Imagen de una calle con coche

Esta semana, hemos conocido por los medios de comunicación que, los pasados 23 de julio y 9 de agosto, dos personas en situación de sinhogarismo fueron apuñalas en varias ocasiones cerca de un albergue en el distrito de Nou Barris de Barcelona. Según han informado los Mossos, el agresor atacó a estas personas con un cuchillo, con escasos días de diferencia, provocándoles varias heridas. Según informa el periódico El Mundo, el presunto agresor fue detenido el pasado 12 de agosto.  

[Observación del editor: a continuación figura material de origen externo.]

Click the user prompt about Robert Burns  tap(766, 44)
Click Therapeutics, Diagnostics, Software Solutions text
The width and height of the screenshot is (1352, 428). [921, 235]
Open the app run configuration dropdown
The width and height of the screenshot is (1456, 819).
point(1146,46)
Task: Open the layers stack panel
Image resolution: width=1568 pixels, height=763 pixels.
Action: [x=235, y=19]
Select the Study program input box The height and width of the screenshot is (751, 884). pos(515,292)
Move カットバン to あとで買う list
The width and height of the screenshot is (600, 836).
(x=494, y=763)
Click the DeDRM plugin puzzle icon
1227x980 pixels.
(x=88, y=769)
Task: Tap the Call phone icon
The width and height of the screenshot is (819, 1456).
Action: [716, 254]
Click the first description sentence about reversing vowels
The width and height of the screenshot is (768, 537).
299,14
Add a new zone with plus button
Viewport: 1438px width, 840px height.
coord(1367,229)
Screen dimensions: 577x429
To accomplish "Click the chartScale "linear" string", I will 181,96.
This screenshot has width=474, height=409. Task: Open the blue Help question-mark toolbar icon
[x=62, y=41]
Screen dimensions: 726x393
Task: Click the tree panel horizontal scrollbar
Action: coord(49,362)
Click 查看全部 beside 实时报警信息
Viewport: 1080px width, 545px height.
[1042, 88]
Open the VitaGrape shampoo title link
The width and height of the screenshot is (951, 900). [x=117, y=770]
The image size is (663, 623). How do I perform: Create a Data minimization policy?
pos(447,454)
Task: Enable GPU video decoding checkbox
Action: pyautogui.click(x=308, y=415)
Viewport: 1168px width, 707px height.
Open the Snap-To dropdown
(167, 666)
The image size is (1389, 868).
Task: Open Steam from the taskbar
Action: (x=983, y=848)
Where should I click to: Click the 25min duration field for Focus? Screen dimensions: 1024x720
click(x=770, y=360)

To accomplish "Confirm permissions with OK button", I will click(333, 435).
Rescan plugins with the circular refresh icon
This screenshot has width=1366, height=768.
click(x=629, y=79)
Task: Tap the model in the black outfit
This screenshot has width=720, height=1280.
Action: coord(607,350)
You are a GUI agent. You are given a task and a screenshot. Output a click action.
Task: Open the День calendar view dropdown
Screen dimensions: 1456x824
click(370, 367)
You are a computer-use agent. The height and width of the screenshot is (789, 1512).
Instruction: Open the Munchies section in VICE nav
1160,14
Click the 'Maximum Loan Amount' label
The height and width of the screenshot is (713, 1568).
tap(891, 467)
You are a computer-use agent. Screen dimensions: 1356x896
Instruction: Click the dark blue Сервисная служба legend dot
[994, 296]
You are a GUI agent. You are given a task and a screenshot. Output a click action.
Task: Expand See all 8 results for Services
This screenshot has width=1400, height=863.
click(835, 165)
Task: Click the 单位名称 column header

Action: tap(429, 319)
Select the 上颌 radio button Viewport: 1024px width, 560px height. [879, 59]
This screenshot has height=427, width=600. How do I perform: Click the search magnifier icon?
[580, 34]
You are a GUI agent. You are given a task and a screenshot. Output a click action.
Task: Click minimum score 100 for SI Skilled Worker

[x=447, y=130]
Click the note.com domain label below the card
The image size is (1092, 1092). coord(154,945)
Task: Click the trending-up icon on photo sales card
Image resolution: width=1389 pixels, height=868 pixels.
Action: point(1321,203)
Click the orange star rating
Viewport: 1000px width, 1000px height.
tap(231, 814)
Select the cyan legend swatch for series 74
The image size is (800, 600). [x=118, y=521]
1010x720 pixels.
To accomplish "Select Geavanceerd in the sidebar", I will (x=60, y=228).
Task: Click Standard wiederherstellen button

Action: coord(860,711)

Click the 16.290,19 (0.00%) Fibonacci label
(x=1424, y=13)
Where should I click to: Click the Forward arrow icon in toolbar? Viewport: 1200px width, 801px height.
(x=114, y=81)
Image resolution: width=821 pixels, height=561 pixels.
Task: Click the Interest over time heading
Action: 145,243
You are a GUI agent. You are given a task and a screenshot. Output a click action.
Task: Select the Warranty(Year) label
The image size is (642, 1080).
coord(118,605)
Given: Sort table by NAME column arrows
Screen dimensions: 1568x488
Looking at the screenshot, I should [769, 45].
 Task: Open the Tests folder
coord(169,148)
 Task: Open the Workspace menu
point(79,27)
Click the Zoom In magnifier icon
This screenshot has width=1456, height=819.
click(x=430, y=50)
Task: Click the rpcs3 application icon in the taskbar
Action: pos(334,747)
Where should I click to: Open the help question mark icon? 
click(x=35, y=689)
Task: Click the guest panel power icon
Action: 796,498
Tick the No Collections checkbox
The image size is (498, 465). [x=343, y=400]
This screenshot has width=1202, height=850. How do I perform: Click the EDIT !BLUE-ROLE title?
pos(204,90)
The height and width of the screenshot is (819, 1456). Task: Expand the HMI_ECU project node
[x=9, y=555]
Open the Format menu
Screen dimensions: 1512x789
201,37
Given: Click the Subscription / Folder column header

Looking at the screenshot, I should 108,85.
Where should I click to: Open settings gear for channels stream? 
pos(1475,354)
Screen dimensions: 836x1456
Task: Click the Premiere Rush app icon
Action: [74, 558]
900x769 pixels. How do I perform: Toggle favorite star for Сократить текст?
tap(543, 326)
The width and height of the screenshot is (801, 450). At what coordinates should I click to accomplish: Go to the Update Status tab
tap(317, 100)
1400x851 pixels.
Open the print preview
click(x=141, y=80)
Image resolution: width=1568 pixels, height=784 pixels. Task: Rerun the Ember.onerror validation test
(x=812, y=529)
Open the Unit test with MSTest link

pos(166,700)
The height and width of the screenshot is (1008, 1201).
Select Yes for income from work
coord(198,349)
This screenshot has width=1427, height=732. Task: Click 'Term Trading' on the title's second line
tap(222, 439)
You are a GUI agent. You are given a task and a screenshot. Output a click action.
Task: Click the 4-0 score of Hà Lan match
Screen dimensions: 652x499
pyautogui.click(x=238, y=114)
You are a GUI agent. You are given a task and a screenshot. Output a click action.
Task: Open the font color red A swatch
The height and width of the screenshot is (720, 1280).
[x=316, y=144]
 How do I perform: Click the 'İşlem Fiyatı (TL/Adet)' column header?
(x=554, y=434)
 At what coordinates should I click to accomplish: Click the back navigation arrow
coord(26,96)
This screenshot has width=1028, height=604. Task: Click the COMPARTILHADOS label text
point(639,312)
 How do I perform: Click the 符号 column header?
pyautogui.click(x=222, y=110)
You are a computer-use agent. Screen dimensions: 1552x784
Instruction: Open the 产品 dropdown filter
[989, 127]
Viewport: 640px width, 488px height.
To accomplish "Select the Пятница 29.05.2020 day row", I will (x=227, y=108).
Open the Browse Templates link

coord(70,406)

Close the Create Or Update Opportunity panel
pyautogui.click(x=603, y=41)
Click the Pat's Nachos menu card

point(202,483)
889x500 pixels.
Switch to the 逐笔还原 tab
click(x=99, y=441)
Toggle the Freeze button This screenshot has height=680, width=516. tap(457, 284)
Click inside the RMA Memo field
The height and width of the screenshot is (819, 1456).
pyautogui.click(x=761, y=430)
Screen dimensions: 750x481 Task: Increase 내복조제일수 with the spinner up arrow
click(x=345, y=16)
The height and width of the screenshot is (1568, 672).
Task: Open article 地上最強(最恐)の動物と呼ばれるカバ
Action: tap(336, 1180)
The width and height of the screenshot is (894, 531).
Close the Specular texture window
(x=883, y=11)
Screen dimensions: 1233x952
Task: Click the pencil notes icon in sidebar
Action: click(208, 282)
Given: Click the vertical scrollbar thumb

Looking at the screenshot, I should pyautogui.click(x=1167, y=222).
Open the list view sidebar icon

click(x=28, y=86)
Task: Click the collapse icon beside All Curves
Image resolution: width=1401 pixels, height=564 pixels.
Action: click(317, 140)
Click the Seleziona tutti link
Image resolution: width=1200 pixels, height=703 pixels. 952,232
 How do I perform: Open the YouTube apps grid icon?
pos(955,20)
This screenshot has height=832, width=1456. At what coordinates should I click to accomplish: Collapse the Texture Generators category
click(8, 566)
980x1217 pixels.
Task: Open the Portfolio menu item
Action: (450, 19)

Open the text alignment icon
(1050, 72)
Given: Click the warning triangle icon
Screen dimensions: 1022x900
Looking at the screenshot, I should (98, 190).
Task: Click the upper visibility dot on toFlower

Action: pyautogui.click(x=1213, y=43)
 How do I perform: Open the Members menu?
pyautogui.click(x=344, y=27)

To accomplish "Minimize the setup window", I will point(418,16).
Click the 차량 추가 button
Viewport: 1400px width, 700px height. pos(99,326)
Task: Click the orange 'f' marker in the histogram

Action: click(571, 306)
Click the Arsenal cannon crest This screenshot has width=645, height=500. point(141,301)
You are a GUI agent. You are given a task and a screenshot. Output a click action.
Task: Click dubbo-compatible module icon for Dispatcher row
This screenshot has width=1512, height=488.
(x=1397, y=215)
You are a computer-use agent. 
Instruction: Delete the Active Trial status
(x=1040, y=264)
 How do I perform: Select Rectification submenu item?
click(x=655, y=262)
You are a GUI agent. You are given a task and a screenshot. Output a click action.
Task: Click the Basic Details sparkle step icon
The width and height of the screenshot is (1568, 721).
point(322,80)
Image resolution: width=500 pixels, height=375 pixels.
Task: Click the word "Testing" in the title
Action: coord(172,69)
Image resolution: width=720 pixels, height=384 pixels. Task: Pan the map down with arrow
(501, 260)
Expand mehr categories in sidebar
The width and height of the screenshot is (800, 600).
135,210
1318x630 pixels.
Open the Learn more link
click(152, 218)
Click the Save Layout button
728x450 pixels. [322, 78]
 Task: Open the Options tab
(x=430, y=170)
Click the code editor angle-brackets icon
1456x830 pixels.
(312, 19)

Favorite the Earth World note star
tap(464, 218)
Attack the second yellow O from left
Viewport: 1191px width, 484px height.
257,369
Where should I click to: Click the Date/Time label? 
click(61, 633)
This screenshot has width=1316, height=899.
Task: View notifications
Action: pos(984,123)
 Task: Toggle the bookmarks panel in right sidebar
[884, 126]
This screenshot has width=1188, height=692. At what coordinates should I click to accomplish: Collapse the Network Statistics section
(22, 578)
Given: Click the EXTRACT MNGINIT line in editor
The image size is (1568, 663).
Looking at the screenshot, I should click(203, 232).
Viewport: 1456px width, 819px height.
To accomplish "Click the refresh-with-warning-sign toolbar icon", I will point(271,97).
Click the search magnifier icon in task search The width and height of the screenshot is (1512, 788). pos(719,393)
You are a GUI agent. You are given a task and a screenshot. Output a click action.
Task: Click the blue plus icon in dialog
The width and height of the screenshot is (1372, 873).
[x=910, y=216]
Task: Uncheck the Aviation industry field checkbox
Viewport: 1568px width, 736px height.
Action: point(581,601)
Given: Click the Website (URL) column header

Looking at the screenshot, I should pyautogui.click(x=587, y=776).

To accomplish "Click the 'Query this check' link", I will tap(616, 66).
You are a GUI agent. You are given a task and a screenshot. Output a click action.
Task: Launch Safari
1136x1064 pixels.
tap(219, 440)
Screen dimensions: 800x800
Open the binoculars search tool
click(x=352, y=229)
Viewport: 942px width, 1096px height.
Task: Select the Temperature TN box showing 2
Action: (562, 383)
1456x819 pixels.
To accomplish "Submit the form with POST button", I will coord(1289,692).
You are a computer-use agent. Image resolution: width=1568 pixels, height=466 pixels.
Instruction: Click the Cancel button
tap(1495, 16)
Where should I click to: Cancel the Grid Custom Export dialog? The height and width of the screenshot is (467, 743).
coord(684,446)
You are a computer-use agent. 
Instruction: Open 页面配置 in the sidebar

Antes estos hechos, el Observatorio HATEnto (impulsado por RAIS) quiere mostrar su más enérgica repulsa y condena y solicita que la investigación y el proceso judicial que se van a llevar a cabo tengan en cuenta la motivación subyacente a las agresiones cometidas. Según se recoge en la información publicada “los ataques se produjeron sin motivo aparente y que podrían tener un trasfondo de carácter racista”. Tal y como señalan diversas organizaciones internacionales y nacionales especializadas en la lucha contra los delitos de odio, uno de los indicadores clave para identificar el odio y la intolerancia como motivaciones de una agresión es precisamente que la esta se haya producido sin ningún motivo aparente. Sin embargo, más allá del posible carácter racista, ambas víctimas comparten la característica de experimentar una situación de sinhogarismo, de forma que consideramos imprescindible que las autoridades policiales y judiciales tengan en cuenta este extremo en las investigaciones que se realicen. 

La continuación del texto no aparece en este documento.